Pope Benedict XVI issued a strong condemnation against Britain on Monday for enacting legislation protecting gays from workplace and housing discrimination.
After a confirmation that he would be visiting Britain later this year (the first such visit in 28 years), Benedict XVI seemed to imply that he wasn’t terrifically happy about it, announcing that the country’s equality laws had imposed “unjust limitations on the freedom of religious communities to act in accordance with their beliefs.”
Religions, incidentally, are exempt from Britain’s anti-discrimination legislation, granting Churches the ability to fire gay employees, or pass them over for promotion with impunity.

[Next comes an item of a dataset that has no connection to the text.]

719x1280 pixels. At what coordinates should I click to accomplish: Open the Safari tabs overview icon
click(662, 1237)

But this is an argument I hear time and time again—the idea that gay people are actually the intolerant ones, and equality legislation is all basically an attempt to limit religious freedom.

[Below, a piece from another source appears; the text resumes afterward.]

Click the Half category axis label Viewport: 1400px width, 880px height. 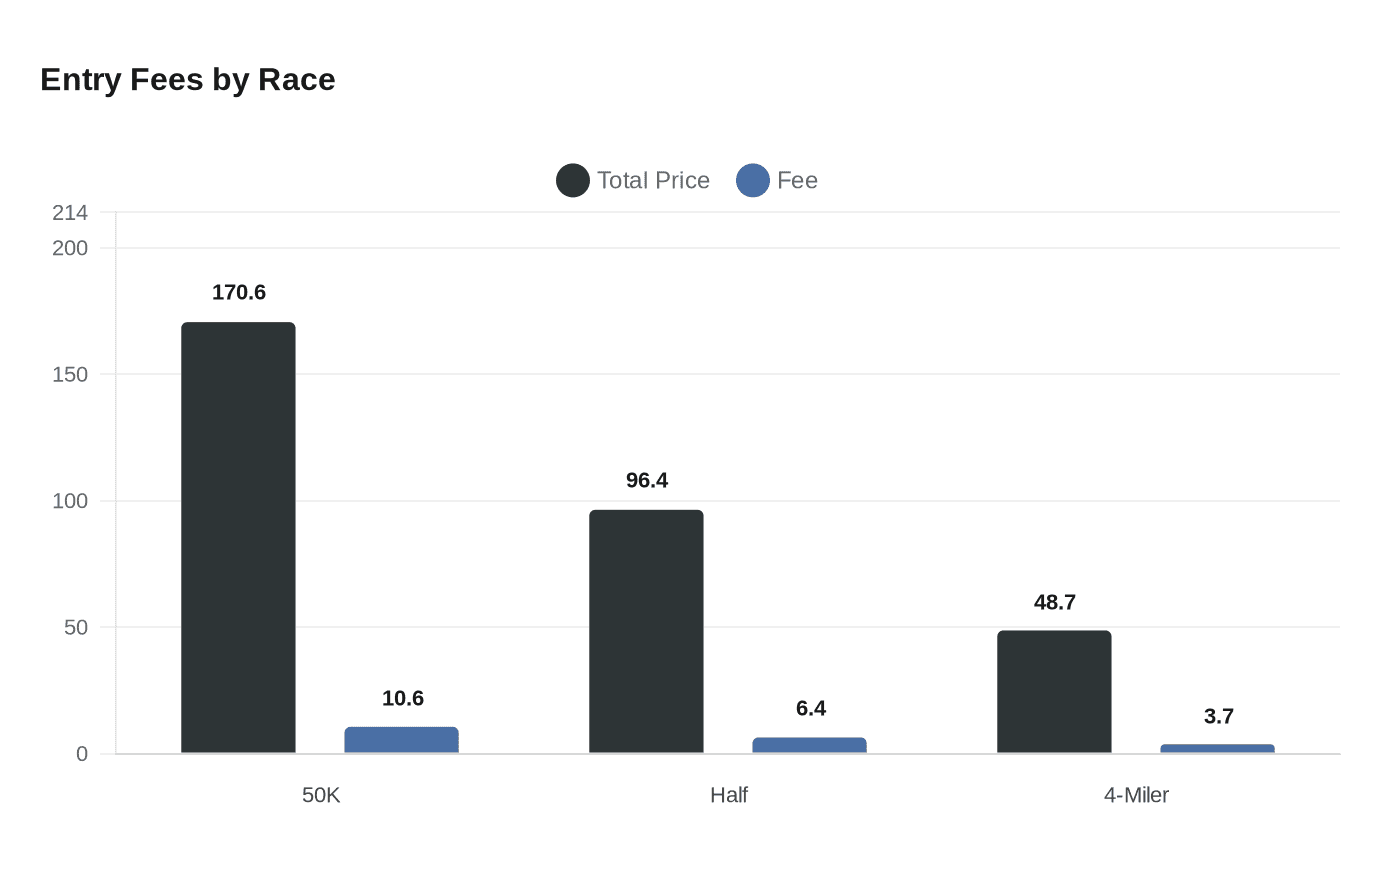point(729,796)
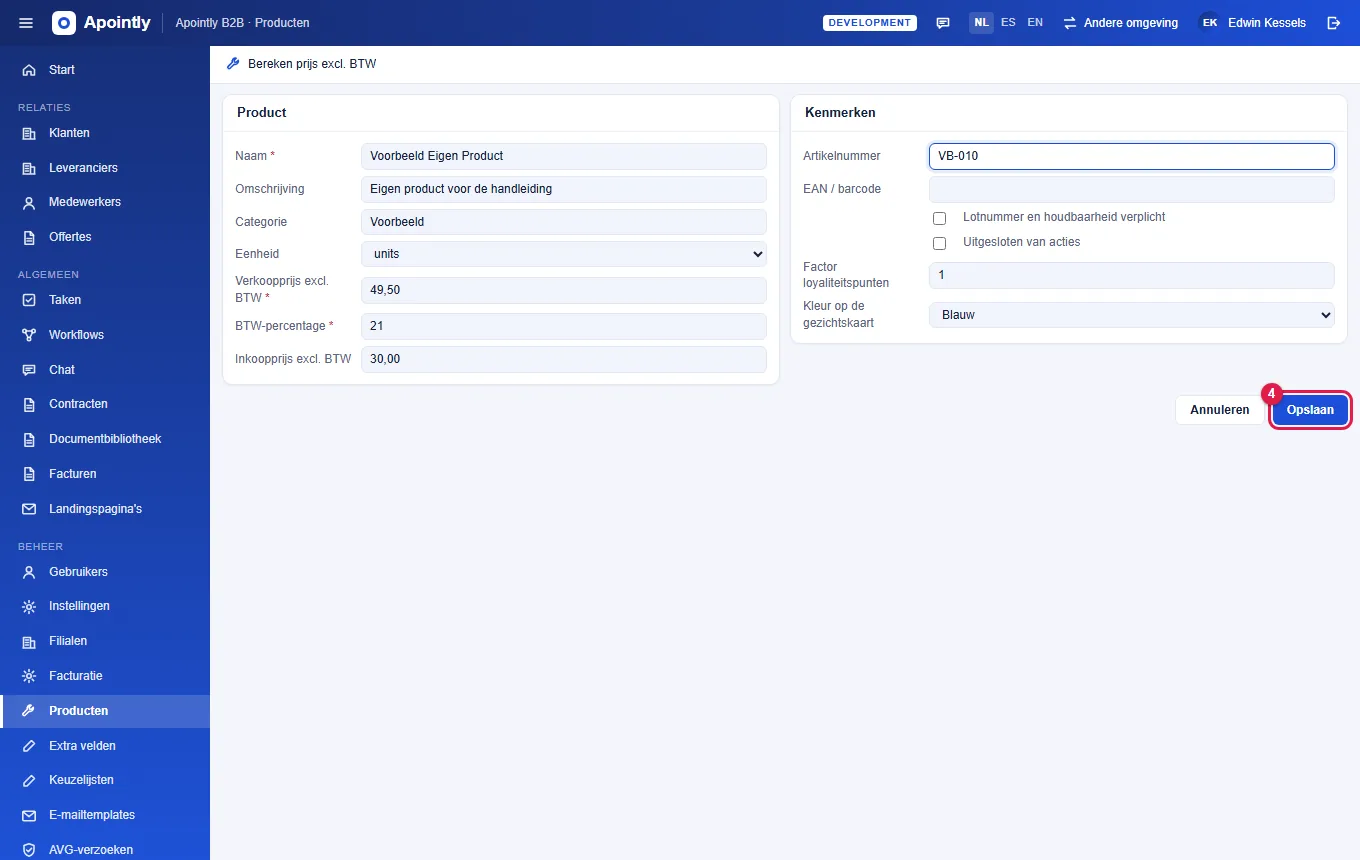Click the Andere omgeving swap icon
This screenshot has width=1360, height=860.
[1070, 23]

I’m not sure why it can’t go without saying, but that argument is dumb. Really, super dumb. The premise is essentially that tolerance means tolerating intolerance. We gay people, they imply, should submit ourselves to being treated as inferior, turn an accepting cheek to lobbying efforts to have us fired from our jobs, evicted from our homes, denied the equal right to civil marriage, and worse. Otherwise, it follows, we gays are restricting religious freedoms.
If there were gay lobby groups seeking constitutional amendments to ban religious marriage, attempting to gain the right to fire and evict religious people from their jobs, or seeking to deny religious people civil services, well, then these kooks can speak of intolerant gays trying to limit religious freedoms, but until then—they can apply their own standards of freedom and see who’s intolerant of whom.
- Pope’s swipe at UK equality laws provokes foes [Washington Post]
- Anger as pope condemns Britain’s gay-friendly laws [Tolerance.ca]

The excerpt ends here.